::: Recorded data :::
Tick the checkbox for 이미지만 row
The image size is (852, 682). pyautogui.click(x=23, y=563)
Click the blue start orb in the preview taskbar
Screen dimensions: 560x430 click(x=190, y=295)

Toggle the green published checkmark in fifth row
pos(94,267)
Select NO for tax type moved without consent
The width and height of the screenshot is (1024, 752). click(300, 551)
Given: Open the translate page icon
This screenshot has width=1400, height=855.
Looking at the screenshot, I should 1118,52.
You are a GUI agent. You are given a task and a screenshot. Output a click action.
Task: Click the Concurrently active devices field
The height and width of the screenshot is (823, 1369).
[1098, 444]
:::
::: Recorded data :::
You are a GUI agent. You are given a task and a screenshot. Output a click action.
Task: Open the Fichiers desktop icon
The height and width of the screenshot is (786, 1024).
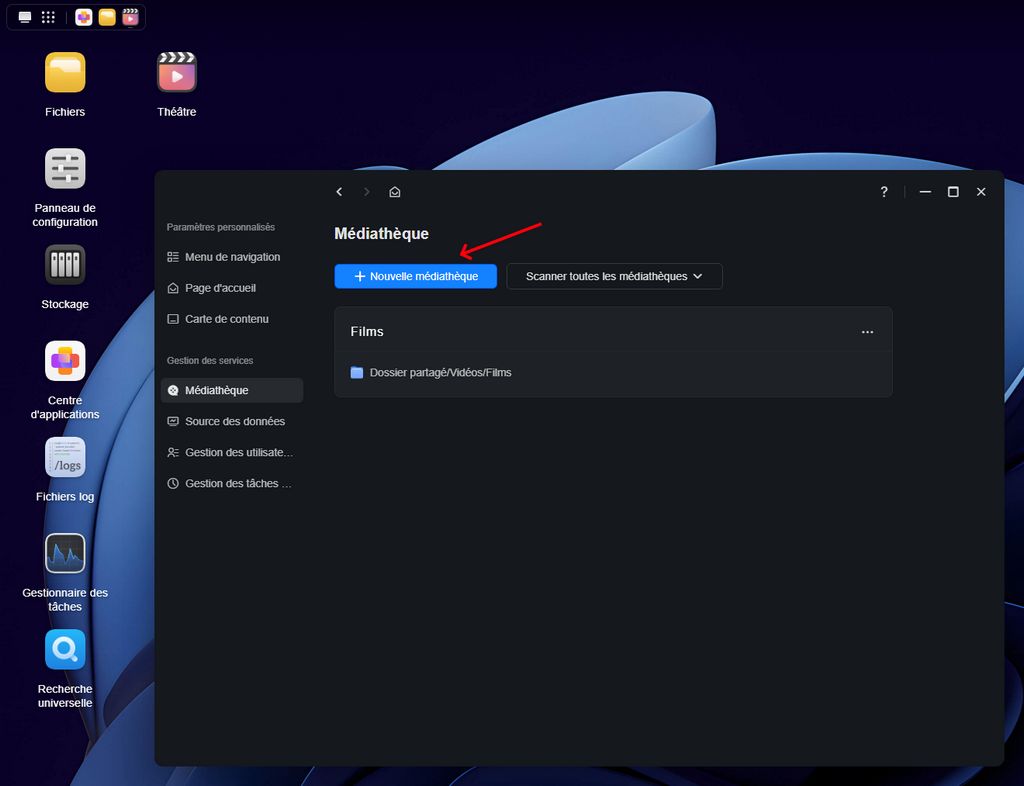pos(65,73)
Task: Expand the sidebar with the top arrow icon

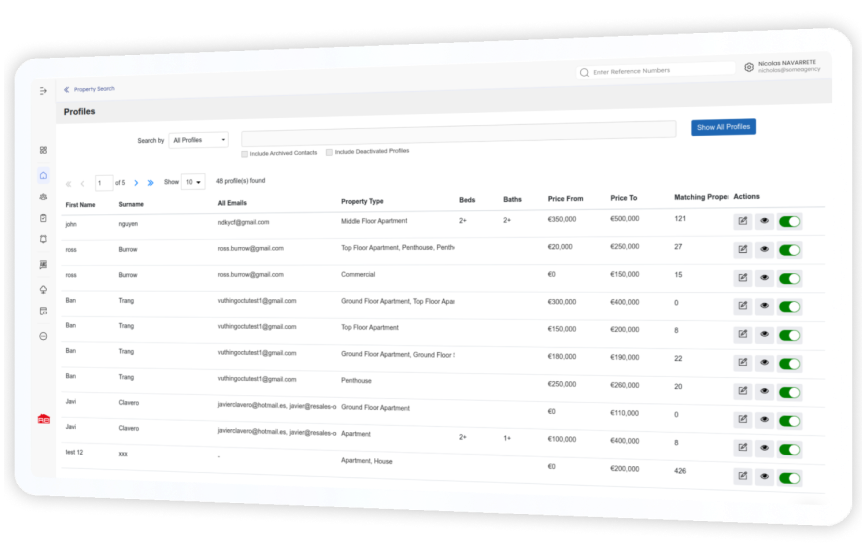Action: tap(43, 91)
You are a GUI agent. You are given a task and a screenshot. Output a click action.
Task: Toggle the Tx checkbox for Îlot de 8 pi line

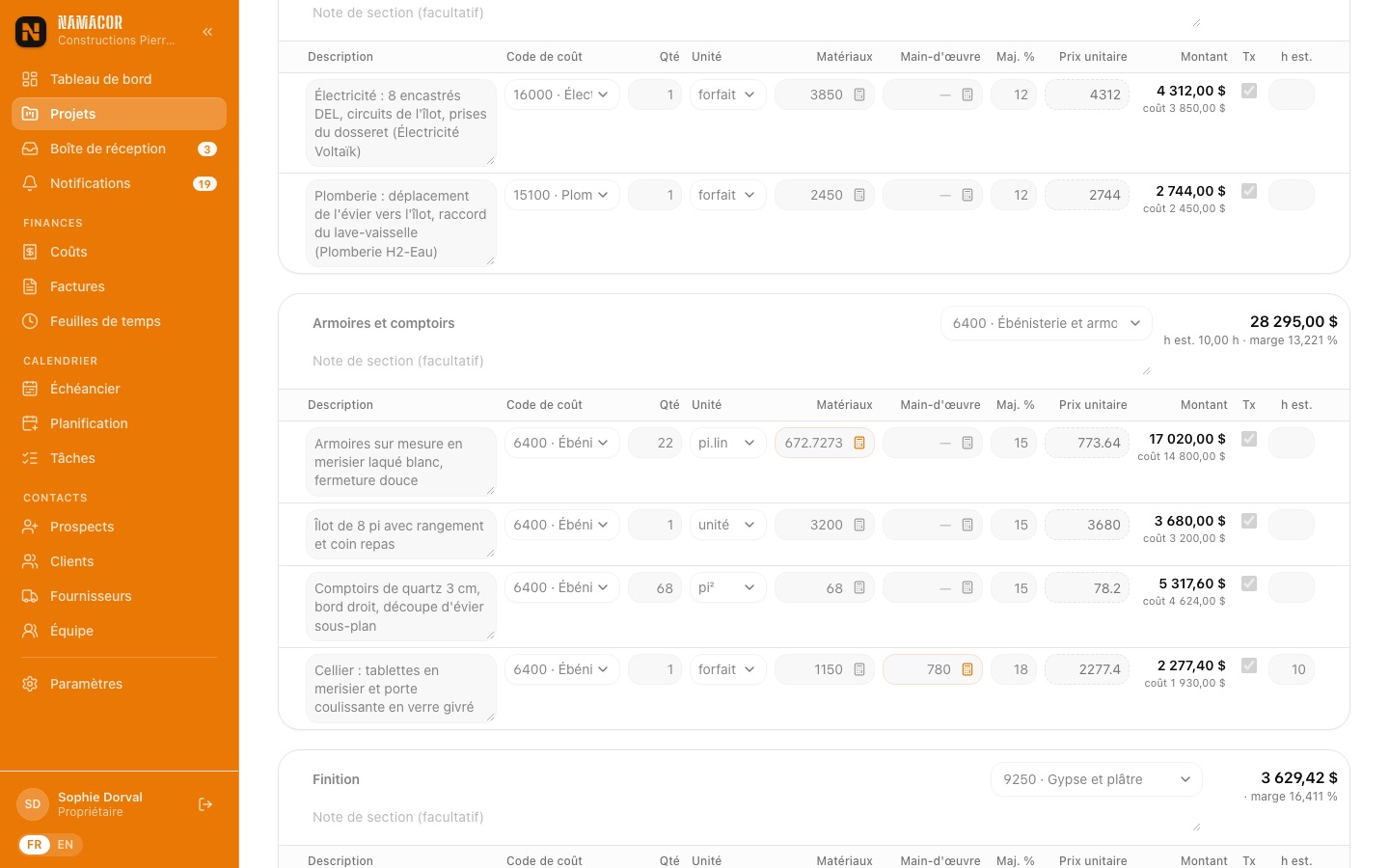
:::
**Try it**
From the entries above, copy each line that holds "Open".

**Output for this task**
Given: Open the translate page icon
Task: Open the Fichiers desktop icon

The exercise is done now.